These are the automobiles that served as inspiration for the beautiful new Ferrari Daytona SP3

330 P3

With a name like Daytona, it was almost inevitable that there would be stylistic references to the Daytona-winning Ferrari 330. As a result, the discovery that the new Daytona has the same wraparound windscreen and targa roof as its racing forebear is hardly surprising. Because of the same rear-mid-engine layout, the sinuous lines of the wheel arches rise above the height of the bonnet and door line, creating a more angular appearance. Yes, it is perfectly functional, but it is also incredibly attractive.

330 P4

To say that the 330 P3 and P4 appeared to be identical would be equivalent to saying that identical twins appear to be identical. Is it really necessary to change a shape as iconic as the P3 when you have something like it already? Small changes included a slightly shorter chassis, improved suspension, and a slightly more powerful engine, all of which were noticeable. To further complicate matters, Ferrari entered cars with P4 engines in P3 chassis, which is how we ended up with a 330 P3/4 winning the Daytona 500.

312 P

High haunches, a low nose, and a wraparound canopy are all visual cues that are present here as well. However, the 312 P's most popular models were coupes rather than targas. With the 908 Porsche completely destroyed the 312 P in terms of performance and handling characteristics. Even so, you can draw inspiration from the stunning styling – we believe the front vents pay a fitting tribute to the 312 P Berlinetta's NACA ducts – without violating the rules.

512 S

Ferrari's insistence on open-top endurance racers is... well, 'admirable' is the closest word we can come up with to describe our feelings about it. In any case, the Ferrari 512 S Spyder – as driven by John Surtees in the 1000km of Nurburgring – is a fascinating machine and a fine piece of Ferrari history to have on hand for future reference.

512 M

For those who are unfamiliar with the term "Modificata," a capital M at the end of a Ferrari's name indicates that the vehicle has been modified. However, it could be argued that it is also a tacit admission that the original car was not good enough, but we'll leave that debate for another day. In any case, the 512 M has better brakes, better suspension, better fuel economy, and more power than the previous model. As for the shape, it's still a gorgeous 512, it's just a little lower and more aerodynamically shaped. The Daytona's long-deck tail must have derived at least in part from the 512 M's delectable derriere, don't you think?

350 Can-Am

There's nothing special about the 350 Can-Am; it's a 330 P4 that's been reworked and thrown into the Canadian-American Challenge Cup against its will. However, ironically enough for Ferrari, the 4.2-litre V12 – which was as big and powerful as the 330's engine could be while still maintaining structural integrity – was simply not big or powerful enough to compete with the big-displacement Can-Am cars. If only there was a second competition for the most attractive person on the parc ferme, wouldn't that be great?

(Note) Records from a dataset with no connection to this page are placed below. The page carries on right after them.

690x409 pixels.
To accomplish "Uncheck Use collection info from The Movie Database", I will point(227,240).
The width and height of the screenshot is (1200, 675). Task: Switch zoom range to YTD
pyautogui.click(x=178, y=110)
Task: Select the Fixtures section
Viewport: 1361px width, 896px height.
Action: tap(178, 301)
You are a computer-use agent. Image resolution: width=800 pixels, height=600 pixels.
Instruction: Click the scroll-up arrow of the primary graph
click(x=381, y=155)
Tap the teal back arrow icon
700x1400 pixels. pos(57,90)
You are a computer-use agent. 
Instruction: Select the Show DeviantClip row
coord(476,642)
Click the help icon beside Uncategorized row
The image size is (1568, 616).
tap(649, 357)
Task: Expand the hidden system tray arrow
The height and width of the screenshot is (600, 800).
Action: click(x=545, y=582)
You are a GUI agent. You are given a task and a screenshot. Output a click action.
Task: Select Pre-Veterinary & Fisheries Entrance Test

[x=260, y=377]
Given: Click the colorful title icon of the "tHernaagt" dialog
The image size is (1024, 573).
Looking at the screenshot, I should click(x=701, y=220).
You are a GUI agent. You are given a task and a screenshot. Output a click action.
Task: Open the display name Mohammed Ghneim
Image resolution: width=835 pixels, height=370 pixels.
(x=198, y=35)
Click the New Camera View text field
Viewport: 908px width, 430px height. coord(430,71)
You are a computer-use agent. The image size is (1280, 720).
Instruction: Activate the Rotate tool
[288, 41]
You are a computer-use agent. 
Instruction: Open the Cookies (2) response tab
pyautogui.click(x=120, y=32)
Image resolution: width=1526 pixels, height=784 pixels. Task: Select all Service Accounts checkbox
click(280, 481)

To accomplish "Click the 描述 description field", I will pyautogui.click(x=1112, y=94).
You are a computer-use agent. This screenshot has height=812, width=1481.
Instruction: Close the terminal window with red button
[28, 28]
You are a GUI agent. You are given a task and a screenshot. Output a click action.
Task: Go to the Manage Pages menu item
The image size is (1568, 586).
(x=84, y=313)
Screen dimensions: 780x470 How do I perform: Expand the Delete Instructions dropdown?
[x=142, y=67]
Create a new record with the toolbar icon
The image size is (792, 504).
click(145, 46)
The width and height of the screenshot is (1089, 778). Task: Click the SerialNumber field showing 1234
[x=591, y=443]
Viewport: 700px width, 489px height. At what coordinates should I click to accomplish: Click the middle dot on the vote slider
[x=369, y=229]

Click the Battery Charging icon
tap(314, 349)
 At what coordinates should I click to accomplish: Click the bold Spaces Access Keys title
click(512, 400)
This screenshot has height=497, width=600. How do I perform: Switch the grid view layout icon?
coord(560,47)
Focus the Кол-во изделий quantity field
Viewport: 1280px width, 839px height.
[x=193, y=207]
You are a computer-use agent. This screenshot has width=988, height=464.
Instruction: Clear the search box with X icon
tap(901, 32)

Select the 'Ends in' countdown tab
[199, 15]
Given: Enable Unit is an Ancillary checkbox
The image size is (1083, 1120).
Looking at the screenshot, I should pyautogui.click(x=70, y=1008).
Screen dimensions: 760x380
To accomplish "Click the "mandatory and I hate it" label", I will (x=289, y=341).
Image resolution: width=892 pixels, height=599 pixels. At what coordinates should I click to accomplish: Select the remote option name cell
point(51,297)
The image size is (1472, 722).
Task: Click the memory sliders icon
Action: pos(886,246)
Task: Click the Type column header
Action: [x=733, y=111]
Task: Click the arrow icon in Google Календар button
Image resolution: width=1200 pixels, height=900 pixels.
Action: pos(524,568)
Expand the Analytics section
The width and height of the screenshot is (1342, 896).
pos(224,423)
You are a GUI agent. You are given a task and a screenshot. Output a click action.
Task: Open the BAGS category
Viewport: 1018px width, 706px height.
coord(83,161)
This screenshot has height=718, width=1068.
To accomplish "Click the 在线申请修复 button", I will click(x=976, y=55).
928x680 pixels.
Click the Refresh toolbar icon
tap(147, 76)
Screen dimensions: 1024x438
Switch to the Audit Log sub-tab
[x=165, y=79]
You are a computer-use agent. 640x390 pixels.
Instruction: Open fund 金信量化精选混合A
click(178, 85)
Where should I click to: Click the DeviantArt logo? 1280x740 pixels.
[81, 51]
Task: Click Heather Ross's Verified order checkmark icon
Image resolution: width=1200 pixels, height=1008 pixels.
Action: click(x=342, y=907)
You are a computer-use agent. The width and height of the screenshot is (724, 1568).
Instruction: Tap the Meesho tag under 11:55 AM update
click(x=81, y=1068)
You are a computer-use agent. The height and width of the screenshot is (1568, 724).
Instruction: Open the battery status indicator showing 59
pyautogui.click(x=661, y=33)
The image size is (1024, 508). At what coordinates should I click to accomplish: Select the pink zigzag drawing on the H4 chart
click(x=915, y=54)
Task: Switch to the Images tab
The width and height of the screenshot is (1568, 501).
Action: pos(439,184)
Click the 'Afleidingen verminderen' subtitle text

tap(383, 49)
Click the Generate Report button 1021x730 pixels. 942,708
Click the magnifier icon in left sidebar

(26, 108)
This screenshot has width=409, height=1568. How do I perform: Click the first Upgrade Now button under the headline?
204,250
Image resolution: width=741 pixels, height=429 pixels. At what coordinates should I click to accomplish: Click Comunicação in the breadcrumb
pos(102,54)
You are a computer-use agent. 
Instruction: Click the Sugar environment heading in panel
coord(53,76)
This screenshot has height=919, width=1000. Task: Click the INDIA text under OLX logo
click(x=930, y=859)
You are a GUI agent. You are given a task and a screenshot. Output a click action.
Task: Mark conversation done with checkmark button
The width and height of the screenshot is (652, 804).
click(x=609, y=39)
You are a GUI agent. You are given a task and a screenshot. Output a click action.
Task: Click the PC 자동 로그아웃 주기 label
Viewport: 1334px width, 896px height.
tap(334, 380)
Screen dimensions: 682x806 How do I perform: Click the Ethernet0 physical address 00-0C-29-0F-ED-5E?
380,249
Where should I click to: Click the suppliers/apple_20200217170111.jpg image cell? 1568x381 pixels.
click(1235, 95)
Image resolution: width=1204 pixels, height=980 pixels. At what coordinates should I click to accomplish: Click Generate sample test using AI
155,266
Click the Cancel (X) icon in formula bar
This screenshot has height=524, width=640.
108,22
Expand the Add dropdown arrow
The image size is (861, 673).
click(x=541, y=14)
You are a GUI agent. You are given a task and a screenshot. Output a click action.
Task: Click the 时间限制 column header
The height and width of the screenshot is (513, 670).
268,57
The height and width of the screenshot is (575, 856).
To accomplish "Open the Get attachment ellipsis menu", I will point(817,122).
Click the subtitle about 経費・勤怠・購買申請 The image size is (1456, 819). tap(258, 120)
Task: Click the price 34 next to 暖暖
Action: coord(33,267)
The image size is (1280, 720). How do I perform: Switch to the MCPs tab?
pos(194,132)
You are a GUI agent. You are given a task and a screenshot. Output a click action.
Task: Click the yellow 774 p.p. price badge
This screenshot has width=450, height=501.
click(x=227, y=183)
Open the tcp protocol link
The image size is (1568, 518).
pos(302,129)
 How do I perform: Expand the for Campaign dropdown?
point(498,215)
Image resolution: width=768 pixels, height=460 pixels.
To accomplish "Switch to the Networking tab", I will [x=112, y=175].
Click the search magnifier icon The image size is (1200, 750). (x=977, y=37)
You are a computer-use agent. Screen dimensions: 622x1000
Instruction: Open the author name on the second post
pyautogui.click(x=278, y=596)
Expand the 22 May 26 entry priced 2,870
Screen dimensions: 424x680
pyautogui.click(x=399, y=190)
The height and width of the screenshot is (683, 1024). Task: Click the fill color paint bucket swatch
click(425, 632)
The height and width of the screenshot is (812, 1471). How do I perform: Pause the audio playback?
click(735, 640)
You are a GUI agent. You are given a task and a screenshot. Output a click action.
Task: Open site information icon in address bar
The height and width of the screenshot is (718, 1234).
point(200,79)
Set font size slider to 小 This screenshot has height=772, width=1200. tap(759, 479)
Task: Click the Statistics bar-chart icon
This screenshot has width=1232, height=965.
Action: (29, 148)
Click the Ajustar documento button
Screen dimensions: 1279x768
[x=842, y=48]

... and, without a doubt, the Testarossa?

Ferrari hasn't said anything about it, but there's no denying that the new Daytona has more than a hint of the glorious Testarossa of the 1980s about it, do you? When you put strakes on a Ferrari, you can't help but think back to when we were racing away from the cops in the first Need for Speed game, which took place in... well, what else?

It's more than likely a nod to Pininfarina's 250 P5 concept, which is fine with me. However, it's like the old adage goes: if you hear hooves, you automatically think of Ferrari Testarossas. Or something along those lines.